Main.exec(weather_list[0])
require './weather'
class Sunny < Weather
attr_reader :value
def initialize
@value = '晴れ'
end
def cloth
'あついかも!半袖で出かけちゃう?'
end
def baggage
'荷物は少ない方がいいね!タオルをわすれずに!'
end
def transport
'いい天気!歩いていこっ'
end
end
require './weather'
class Rainy < Weather
attr_reader :value
def initialize
@value = '雨'
end
def cloth
'長靴はいちゃえ!'
end
def baggage
'傘持って行こうね!'
end
def transport
'濡れるとやだな、電車にのろう!'
end
end
require './weather'
class Snowy < Weather
attr_reader :value
def initialize
@value = '雪'
end
def cloth
'コートとマフラー忘れずに!'
end
def baggage
'さむいよ!カイロ持っていこうね!'
end
def transport
'遅れちゃうかも!タクシー使おう!'
end
end
class Weather
attr_reader :value
def initialize; end
def cloth
raise NotImplementedError
end
def baggage
raise NotImplementedError
end
def transport
raise NotImplementedError
end
end
同様に仕様変更してみる
先ほどの例と同じように、くもりの条件を足してみたいとおもいます。
require './sunny'
require './rainy'
require './snowy'
require './cloudy' # ここを追加
class Main
def self.exec(weather_input)
weather = case weather_input
when '晴れ'
Sunny.new
when '雨'
Rainy.new
when '雪'
Snowy.new
when 'くもり' # ここを追加
Cloudy.new # ここを追加
end
puts "【今日のお天気は#{weather.value}です!】"
puts "お洋服情報: #{weather.cloth}"
puts "持ち物情報: #{weather.baggage}"
puts "おでかけ情報: #{weather.transport}"
end
end
weather_list = ['晴れ', '雨', '雪', 'くもり'] # ここを追加
weather_list.shuffle!
Main.exec(weather_list[0])
まず、Mainクラスに分岐の条件が1つ増えました。
次にCloudy
クラスを作成してみます。
require './weather'
class Cloudy < Weather
attr_reader :value
def initialize
@value = 'くもり'
end
def cloth
'少し肌寒いかも!羽織ものを持っていこう!'
end
def baggage
'折り畳み傘があるとあんしん!'
end
def transport
'車で出かけるのがおすすめ!'
end
end
これで実装は完了です。
今回の変更では何が嬉しかったのか
さっきの変更と要件はまったく同じでしたが、今回の変更は何が良かったのでしょうか。
【既存クラスに修正をする必要がなかった】
今回の修正で注目すべきなのは、Sunny
・Rainy
・Snowy
という既存クラスに触れないで実装を完了できた点です。前述した通り、既存クラスを触らないといけないということは、それだけバグを生み出してしまう可能性を高めてしまうということです。
【Cloudyクラスの実装が明確】
今回新たにCloudy
クラスを実装しましたが、どのように実装すべきかは親クラスであるWeather
を見れば一目瞭然です。新しいクラスを作成する際にも迷わずに素早く実装を終えることができます。

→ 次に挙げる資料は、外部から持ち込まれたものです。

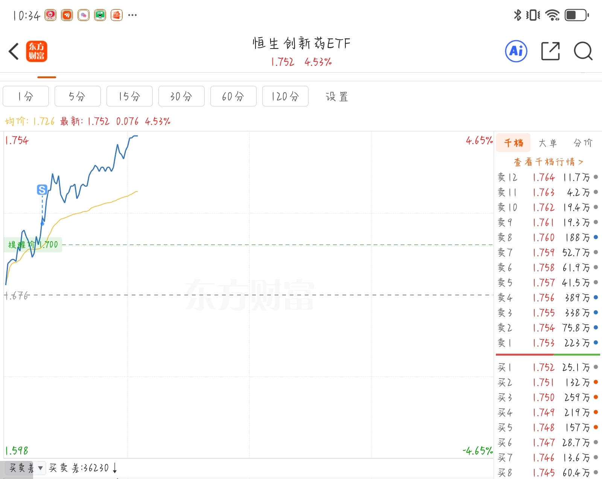Image resolution: width=602 pixels, height=479 pixels.
Task: Open the Ai assistant icon
Action: [x=516, y=51]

なぜこのような恩恵を受けることができたのでしょうか。
それは、分岐処理をインスタンス生成箇所に集結させ、振る舞いの差異は多態性によって表現したためです。
このように、多態性を利用することで分岐処理を散らばらせるのを防ぎ、仕様変更に強いコードを書くことができます。
[おまけ]
今回の例では、Mainというクライアントコードにインスタンス生成のロジックが露呈してしまっています。本来ならば隠蔽したいところですが、多態性の話から外れてしまうのでまたの機会にしておきます。
まとめ
今回は初学者の方向けに多態性について解説してみました。
この記事がオブジェクト指向プログラミングに興味を持ってもらえるきっかけになれば幸いです。